BEGIN RECORDS PROVIDED

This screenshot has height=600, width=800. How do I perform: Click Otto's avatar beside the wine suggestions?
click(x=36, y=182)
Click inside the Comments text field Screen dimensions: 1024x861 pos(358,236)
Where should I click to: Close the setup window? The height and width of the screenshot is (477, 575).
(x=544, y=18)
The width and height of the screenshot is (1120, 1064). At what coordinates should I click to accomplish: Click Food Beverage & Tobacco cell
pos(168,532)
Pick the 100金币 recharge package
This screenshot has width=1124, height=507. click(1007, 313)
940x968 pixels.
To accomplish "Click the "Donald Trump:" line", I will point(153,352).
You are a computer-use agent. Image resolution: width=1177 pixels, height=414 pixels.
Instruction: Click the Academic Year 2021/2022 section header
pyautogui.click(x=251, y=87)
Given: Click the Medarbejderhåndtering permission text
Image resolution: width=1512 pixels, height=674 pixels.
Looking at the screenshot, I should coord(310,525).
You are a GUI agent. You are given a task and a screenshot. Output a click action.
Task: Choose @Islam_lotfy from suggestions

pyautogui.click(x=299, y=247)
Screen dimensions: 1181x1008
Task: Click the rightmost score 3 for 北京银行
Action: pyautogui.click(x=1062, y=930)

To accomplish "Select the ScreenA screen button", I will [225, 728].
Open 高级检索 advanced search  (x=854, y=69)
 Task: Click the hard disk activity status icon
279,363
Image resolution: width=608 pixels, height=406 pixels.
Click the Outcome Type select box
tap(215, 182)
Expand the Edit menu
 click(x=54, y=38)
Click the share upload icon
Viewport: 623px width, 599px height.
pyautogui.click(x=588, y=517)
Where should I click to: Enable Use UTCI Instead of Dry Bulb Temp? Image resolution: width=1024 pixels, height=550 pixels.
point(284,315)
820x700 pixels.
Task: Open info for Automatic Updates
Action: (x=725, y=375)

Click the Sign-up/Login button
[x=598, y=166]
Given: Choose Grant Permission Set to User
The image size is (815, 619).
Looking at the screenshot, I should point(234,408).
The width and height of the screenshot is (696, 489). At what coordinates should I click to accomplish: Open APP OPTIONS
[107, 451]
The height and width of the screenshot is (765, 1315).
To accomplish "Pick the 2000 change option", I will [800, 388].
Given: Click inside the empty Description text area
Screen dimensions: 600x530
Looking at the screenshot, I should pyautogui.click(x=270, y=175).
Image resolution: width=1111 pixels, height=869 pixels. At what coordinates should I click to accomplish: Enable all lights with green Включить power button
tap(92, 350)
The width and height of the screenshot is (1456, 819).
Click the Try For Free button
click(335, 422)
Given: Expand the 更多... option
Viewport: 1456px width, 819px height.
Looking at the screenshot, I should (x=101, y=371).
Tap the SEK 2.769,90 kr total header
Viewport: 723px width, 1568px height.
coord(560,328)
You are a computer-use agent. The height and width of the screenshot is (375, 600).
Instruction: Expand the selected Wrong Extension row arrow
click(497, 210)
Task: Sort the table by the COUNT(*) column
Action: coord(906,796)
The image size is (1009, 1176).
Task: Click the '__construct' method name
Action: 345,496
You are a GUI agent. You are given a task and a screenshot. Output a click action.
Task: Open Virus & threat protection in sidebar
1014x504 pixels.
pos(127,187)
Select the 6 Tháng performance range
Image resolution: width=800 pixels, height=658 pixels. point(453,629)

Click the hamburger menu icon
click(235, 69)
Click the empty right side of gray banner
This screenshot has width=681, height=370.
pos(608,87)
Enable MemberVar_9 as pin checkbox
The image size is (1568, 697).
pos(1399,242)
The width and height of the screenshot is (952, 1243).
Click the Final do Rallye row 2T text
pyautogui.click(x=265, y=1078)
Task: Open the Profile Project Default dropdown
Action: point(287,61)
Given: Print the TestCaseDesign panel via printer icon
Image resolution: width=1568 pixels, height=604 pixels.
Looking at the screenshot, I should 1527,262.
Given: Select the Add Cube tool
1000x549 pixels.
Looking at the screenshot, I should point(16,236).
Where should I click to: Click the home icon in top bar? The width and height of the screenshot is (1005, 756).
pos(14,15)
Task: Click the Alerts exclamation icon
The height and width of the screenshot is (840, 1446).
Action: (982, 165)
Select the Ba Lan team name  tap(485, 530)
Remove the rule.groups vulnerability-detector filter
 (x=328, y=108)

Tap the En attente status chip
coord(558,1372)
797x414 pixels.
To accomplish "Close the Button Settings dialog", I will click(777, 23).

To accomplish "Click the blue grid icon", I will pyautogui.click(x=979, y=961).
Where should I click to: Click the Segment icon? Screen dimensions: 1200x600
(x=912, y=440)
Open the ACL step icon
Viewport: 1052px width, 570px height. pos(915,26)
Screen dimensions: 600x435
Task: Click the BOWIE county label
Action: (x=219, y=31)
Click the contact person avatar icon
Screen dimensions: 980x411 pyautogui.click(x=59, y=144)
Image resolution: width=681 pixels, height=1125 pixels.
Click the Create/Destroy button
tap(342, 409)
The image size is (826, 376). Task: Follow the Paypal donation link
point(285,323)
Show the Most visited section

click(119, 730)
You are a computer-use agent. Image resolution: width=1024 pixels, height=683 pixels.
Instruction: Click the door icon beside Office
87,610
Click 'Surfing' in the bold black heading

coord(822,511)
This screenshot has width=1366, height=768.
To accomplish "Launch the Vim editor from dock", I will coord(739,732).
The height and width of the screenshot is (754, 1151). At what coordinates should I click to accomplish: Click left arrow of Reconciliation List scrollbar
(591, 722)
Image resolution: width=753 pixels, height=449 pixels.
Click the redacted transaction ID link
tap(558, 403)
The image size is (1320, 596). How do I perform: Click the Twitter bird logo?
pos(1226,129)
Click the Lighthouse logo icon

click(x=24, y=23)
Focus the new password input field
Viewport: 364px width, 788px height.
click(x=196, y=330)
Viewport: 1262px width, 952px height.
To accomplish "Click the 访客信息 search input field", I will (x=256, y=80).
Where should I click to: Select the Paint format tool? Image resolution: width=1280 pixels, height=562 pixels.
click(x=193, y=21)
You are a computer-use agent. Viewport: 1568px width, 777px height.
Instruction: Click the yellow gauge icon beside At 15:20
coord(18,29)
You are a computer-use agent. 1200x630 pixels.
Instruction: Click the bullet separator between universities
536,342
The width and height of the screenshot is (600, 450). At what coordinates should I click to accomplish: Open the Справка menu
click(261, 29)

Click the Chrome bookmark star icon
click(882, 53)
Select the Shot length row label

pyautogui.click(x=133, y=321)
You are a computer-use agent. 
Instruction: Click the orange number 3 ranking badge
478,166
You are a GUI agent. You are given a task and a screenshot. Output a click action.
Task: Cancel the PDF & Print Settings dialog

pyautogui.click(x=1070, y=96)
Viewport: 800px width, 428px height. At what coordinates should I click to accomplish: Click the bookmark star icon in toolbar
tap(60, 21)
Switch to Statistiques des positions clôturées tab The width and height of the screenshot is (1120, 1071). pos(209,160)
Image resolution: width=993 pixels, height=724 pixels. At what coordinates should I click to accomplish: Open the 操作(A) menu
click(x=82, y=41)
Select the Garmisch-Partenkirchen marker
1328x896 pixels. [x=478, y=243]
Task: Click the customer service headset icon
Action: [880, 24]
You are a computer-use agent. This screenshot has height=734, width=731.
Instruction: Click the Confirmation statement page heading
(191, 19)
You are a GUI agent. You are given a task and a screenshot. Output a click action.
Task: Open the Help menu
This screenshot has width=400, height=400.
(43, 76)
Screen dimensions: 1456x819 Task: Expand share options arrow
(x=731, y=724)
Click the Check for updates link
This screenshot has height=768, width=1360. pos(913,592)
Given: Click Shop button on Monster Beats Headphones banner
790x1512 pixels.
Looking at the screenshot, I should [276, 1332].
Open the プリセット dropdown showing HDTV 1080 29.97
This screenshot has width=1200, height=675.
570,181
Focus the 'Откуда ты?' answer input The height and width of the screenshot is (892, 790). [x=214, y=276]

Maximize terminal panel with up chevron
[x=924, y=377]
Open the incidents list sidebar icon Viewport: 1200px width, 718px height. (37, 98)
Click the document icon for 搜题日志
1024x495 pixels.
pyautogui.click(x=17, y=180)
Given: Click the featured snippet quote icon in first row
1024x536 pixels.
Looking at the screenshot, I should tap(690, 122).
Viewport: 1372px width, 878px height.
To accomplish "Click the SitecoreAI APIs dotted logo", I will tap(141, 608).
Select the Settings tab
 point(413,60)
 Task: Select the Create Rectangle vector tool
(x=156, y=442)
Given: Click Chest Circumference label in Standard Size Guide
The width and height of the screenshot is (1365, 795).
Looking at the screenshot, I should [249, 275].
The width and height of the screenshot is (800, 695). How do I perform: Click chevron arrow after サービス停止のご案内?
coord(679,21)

END RECORDS PROVIDED

Among the entries, copy every line containing the word "search".

• **ANSWER TO THIS TASK**
Open 高级检索 advanced search  (x=854, y=69)
To accomplish "Click the 访客信息 search input field", I will (x=256, y=80).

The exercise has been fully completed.